As I pace over the cold desert earth, every now and then I listen hard. The skip of a child’s running steps, the tease of laughter sneaking around the rock-tumbled cliffsides, the smell of food cooking and wood burning; all are sensations I push myself to imagine happening in this place, a thousand or more years ago.
An interest in the ancient native cultures of the American Southwest has been with me since I moved to Utah in 1999. To see in person the structures they built, to ghost my fingertips over their own prints left in the hardened clay, to sweep my gaze across mounds of dirt and wonder what other evidence of lives long past lies buried beneath–it’s such a tangible link to the very real people who walked this earth before me.
The skilled architecture is perhaps most breathtaking. The neatness of the walls, the dedication to every tiny detail, to every lean and slope, to the seasonal rays of the sun, to the meridian points so important to Chacoans, is such a testament to human ingenuity and patience it is no wonder people who see this place tend to leave in awe.
Beyond the mere impressiveness and history of the place, it struck a chord in me regarding all the current worries about indisputable climate change and how that leads to significant upheaval in human populations, let alone animal ones and of course the land itself. Many theories point to climate change prompting the ancient peoples in these areas to move on to more hospitable climes. Other factors worked in as well, of course, but the main thrust of the land itself becoming a less than welcoming place is offered up by many as the most important reason people eventually moved away from these stunning, complex, and long-built structures in a place they considered the very heart of their world. What must it have been like for those who were the first to recognize the necessity of migration? Those who were the very last ones to leave?

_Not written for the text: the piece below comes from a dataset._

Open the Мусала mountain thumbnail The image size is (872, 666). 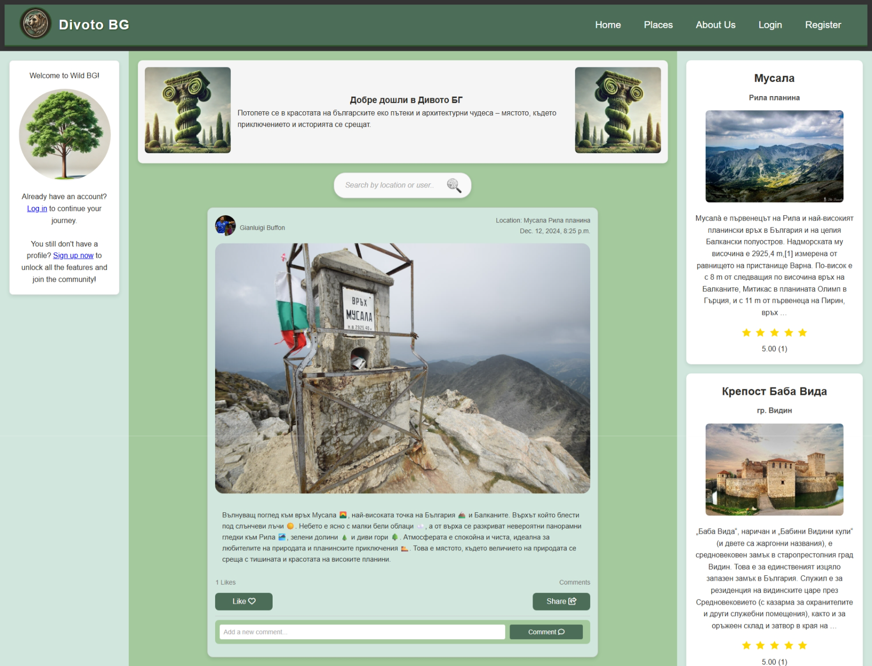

I have no answers for questions about ongoing damage to our whole damn world, the place we all claim as home, and the only one we know. What do I have is my voice and my words, which I try to use as a passionate advocate for this broad, beautiful, fragile place in the red rocks and canyons and river flows and once much loved but long since abandoned homes of other, equally as long-gone, people.

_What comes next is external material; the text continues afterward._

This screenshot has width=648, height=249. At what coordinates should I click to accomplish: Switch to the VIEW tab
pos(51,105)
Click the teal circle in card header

As I root myself happily and solidly and with a great sense of homeness into my own very dry, once occupied but for centuries abandoned landscape, the lonesome intensity of Chaco speaks to a future that may one day drape the earth right here in Torrey over which I walk and love and exult and cry and need so much it feels like my own heartbeat, my own blood flow.
The potential, eventual truth of such an empty barrenness only makes me love it that much harder.